Search the entries for the word "computer" and copy each line that has it.

______________________________

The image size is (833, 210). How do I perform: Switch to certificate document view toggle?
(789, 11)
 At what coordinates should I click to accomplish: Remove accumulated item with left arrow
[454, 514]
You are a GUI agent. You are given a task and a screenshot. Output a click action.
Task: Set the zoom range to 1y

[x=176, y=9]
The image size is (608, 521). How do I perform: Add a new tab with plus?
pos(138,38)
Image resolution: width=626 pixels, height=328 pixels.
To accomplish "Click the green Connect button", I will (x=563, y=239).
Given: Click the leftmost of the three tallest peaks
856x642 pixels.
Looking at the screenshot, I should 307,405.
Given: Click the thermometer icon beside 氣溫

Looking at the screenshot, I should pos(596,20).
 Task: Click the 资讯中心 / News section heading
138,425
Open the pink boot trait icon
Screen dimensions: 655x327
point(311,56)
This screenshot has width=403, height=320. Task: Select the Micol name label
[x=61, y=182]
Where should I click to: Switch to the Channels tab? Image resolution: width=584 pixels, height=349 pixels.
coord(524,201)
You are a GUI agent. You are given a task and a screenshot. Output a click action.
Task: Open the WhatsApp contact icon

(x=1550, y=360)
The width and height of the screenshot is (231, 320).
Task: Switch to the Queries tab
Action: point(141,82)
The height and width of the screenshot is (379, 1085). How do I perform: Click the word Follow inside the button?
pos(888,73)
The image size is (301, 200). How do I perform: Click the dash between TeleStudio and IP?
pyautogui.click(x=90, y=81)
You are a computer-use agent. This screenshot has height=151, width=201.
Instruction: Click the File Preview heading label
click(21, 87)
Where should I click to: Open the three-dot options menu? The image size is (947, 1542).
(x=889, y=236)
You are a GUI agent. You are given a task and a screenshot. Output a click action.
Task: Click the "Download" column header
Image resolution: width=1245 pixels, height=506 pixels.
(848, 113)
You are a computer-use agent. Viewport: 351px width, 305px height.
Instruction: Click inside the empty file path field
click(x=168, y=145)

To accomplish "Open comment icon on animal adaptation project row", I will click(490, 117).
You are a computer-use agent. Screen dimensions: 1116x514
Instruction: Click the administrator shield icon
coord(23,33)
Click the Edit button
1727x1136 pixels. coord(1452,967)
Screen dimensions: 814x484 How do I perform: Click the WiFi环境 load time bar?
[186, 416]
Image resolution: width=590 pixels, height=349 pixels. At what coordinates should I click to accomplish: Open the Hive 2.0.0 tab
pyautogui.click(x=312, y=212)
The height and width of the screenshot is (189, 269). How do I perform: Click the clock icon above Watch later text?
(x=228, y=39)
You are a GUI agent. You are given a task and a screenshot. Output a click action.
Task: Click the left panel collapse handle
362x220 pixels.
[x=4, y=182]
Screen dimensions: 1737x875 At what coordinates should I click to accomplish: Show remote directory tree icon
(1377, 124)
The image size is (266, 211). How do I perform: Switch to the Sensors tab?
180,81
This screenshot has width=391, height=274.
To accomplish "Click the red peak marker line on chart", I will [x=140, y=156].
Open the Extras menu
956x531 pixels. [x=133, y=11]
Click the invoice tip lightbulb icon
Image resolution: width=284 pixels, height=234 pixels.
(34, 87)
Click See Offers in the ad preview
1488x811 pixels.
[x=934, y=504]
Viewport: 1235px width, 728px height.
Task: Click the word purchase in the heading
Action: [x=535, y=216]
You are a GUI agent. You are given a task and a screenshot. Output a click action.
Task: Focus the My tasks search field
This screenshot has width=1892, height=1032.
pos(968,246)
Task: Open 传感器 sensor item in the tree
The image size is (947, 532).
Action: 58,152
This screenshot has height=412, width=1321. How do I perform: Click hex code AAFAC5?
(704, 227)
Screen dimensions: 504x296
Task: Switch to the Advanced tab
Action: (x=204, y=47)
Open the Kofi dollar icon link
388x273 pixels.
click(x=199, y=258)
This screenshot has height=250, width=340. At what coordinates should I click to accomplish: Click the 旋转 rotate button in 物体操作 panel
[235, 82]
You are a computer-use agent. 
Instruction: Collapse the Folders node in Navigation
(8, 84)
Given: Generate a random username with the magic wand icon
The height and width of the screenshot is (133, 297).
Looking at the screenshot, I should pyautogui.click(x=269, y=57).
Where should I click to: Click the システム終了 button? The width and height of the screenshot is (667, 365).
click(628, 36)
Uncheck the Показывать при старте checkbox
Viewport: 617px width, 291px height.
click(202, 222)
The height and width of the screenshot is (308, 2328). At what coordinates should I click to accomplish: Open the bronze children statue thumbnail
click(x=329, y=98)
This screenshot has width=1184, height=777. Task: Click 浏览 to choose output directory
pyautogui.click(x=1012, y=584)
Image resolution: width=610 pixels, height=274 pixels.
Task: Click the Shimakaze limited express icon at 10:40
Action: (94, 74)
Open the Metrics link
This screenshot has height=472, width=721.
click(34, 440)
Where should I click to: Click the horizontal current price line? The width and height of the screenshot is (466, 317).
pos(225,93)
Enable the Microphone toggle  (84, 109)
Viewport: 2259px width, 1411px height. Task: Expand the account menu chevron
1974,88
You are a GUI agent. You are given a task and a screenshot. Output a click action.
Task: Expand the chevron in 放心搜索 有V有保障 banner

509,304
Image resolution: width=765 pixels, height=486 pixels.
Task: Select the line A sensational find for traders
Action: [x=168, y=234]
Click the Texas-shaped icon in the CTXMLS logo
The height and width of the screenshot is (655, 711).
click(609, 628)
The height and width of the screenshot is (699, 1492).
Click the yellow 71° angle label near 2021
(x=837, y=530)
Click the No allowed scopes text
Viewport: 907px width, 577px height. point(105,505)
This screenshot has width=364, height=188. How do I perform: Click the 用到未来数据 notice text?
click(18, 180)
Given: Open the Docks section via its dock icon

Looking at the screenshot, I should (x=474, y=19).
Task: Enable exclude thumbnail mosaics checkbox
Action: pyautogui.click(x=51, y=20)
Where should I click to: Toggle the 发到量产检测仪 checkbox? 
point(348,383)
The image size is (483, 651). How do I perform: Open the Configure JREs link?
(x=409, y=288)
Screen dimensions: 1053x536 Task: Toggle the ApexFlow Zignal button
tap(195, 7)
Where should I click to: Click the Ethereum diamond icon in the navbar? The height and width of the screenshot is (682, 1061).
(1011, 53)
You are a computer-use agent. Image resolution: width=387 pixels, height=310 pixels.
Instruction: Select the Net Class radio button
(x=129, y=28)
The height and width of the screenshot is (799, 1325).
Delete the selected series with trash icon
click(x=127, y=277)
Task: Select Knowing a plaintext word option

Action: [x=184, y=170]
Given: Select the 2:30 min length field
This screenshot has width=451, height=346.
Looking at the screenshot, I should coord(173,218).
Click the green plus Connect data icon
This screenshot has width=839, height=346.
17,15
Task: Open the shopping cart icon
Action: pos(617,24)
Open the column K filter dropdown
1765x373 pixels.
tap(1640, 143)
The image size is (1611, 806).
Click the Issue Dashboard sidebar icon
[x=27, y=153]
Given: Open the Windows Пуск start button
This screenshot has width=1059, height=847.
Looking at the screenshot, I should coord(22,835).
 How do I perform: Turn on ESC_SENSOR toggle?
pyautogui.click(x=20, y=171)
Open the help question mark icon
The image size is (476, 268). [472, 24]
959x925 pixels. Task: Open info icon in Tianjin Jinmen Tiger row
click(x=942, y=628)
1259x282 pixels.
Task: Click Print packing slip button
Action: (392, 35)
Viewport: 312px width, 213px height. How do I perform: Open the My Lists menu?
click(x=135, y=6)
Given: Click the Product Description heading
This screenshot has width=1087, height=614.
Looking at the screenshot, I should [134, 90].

______________________________

§ **Result**
You are a computer-use agent. This screenshot has height=151, width=201.
You are a computer-use agent. Viewport: 351px width, 305px height.
You are a computer-use agent. Screen dimensions: 1116x514
You are a computer-use agent. 
You are a computer-use agent. Image resolution: width=387 pixels, height=310 pixels.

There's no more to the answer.